To już dziś − po kilkutygodniowej przerwie, do akcji w elitarnych rozgrywkach Champions League powracają zawodnicy rekordowego mistrza Niemiec.
Rywalem zespołu prowadzonego przez Juliana Nagelsmanna będzie Dynamo Kijów, które w pierwszym meczu na Allianz Arenie uległo „Bawarczykom” 4:0.
Nie dalej jak wczoraj, przy okazji nadchodzącego spotkania, podczas konferencji prasowej na pytania dziennikarzy odpowiadał trener kijowian, czyli Mircea Lucescu. 76-letni Rumun odniósł się m. in. do ostatniej porażki Bayernu w Bundeslidze oraz sposobu na motywację swoich podopiecznych na bój z FCB.
− Wszystkie drużyny z Ligi Mistrzów, miewają problemy na krajowym podwórku.
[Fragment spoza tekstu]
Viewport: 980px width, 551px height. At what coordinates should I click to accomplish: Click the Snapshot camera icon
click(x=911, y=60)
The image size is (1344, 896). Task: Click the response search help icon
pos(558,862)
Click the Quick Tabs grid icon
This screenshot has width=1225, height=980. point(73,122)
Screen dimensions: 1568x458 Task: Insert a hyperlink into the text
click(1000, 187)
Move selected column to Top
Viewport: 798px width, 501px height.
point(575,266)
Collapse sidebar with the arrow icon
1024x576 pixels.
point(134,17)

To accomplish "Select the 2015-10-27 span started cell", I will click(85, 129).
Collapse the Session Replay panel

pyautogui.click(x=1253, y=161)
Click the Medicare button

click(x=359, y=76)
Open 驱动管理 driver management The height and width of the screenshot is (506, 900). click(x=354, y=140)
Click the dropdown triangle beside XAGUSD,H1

Bayern nie jest wyjątkiem. Augsburg dał z siebie wszystko. Bronili się wzorowo, wykazali się dobrą taktyką i organizacją gry. Zamknęli się na połowie i nie zostawili FCB wolnej przestrzeni. Bawarczycy nie byli na to przygotowani, więc przegrali – powiedział Lucescu.
− Jak motywuję moich piłkarzy? Gramy z Bayernem Monachium, to mówi wszystko. Jaka może być jeszcze inna motywacja? – mówił dalej trener Dynama.
− Nagelsmann to świetny trener, co dowiódł swoją pracą w ostatnich latach, po czym trafił do Bayernu. Co innego trenować Lipsk, a co innego Bayern, gdzie oprócz dobrego składu masz super skautów i drogie gwiazdy. To mówi o sile klubu i kierunku jego pracy. Sprowadzili Daviesa, Richardsa i Musialę. Bayern zdobywa mistrzostwa, puchary krajowe i LM. W tym klubie trener może pokazać się z jak najlepszej strony – dodał.
REKLAMA
− Nie prosiłem moich zawodników o zwycięstwo nad Bayernem. Poprosiłem ich, żeby wyszli na boisko i zagrali z podniesionym czołem oraz cieszyli się swoją grą – podsumował Mircea Lucescu.
Przypominamy, że Bayern zapewnił sobie już awans do fazy pucharowej, ale monachijczykom wystarczy dziś tylko remis z Dynamem lub brak wygranej Barcelony w meczu z Benfiką, aby mogli oni wyjść z pierwszego miejsca.